[The English Gipsies and Their Language by Charles G. Leland]@TWC D-Link book
The English Gipsies and Their Language

CHAPTER VIII
5/27

A _natua_ is one of these Nats, and in English Gipsy _nautering_ means going about with music.

Other attractions may be added, but, as I have heard a Gipsy say, "it always takes music to go _a-nauterin_' or _nobbin_'." _Naubat_ in the language of the Hindu Nats signifies "time, turn, and instruments of music sounding at the gate of a great man, at certain intervals." "Nobbet," which is a Gipsy word well known to all itinerant negro minstrels, means to go about with music to get money.

"To nobbet round the tem, bosherin'." It also implies time or turn, as I inferred from what I was told on inquiry.

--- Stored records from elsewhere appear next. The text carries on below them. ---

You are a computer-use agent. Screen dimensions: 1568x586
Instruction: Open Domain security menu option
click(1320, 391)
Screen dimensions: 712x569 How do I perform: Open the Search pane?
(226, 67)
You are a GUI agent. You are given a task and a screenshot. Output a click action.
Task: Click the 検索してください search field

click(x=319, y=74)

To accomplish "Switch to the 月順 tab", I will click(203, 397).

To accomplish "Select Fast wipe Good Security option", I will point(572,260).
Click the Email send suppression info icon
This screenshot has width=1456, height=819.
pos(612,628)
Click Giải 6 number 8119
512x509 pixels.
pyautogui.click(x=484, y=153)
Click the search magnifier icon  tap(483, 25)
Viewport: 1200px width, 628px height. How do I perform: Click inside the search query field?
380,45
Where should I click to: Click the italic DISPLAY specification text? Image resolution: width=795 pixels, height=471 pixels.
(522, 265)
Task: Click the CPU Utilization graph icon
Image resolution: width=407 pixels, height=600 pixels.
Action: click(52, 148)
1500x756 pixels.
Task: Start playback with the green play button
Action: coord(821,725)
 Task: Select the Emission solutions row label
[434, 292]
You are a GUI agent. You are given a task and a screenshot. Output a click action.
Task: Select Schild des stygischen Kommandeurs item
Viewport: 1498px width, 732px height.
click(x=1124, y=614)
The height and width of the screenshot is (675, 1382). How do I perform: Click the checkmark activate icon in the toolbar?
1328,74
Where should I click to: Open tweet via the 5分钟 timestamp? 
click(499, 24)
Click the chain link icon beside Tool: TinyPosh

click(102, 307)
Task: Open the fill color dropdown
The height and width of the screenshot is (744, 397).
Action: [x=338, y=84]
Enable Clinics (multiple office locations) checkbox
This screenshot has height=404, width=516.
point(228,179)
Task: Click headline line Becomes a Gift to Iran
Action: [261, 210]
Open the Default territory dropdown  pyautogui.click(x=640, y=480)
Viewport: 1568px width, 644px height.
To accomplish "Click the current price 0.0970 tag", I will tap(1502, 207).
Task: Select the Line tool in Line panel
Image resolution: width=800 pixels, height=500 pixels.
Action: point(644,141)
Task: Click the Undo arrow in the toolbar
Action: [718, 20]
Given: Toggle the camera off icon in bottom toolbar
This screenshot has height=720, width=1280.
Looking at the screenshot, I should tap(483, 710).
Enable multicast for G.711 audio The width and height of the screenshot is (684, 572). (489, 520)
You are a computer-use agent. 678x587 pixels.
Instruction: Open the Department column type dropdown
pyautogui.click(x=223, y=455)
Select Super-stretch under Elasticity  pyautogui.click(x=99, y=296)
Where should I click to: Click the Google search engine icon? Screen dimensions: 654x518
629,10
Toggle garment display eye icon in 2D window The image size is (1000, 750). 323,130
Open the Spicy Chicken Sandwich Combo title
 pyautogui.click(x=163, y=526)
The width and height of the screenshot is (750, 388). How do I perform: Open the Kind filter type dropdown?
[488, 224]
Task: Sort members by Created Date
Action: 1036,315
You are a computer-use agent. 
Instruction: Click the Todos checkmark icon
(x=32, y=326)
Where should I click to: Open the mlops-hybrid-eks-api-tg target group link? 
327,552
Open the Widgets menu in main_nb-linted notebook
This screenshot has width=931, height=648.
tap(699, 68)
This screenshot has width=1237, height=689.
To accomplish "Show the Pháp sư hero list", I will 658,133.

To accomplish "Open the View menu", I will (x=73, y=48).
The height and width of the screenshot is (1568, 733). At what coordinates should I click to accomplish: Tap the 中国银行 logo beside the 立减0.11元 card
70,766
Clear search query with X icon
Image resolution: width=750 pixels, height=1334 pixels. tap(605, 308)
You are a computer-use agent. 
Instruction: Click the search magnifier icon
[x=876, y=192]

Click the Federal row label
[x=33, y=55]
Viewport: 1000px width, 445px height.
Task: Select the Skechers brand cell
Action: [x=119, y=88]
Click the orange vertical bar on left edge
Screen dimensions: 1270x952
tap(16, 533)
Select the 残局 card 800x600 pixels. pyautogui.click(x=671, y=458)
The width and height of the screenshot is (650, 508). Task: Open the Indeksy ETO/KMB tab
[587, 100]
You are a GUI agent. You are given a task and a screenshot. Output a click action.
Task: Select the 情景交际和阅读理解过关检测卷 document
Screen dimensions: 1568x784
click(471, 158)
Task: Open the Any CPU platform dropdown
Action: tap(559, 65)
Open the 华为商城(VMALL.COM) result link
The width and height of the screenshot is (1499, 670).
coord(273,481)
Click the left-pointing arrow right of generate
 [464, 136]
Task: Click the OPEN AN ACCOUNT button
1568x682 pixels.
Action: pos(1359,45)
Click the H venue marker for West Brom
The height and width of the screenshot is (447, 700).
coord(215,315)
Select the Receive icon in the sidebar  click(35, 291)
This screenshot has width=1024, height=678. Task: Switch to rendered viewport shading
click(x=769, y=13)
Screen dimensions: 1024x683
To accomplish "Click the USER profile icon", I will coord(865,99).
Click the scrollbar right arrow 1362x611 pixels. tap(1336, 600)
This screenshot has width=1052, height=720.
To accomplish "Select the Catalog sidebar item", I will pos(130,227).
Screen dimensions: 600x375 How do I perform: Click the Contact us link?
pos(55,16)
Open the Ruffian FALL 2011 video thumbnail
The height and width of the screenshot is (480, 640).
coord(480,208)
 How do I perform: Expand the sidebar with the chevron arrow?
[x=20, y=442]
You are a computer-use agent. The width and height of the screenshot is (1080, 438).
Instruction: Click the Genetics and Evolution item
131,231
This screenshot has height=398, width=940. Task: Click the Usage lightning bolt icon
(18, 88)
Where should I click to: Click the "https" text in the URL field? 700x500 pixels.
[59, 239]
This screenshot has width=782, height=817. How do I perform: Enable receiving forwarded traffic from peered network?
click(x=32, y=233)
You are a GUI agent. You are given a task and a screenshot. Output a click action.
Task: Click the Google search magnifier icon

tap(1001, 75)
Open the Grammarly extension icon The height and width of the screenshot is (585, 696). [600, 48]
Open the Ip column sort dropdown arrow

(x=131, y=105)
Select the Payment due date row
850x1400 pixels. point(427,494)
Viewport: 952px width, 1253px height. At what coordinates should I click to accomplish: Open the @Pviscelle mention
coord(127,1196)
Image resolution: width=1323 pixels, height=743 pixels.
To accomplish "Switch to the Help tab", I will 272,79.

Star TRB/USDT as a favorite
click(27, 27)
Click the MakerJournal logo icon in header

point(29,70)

"You can shoon dovo at the wellgooras when yeck rakkers the waver, You jal and nobbet." "You can hear that at the fairs when one says to the other, You go and nobbet," meaning, "It is your turn to play now." _Nachna_, to dance (Hindustani), appears to be reflected in the English Gipsy "nitchering," moving restlessly, fidgeting and dancing about.
Nobbeting, I was told, "_is_ nauterin'-- it's all one, rya!" _Paejama_ in India means very loose trousers; and it is worth noting that Gipsies call loose leggings, trousers, or "overalls," peajamangris.

This may be Anglo-Indian derived from the Gorgios.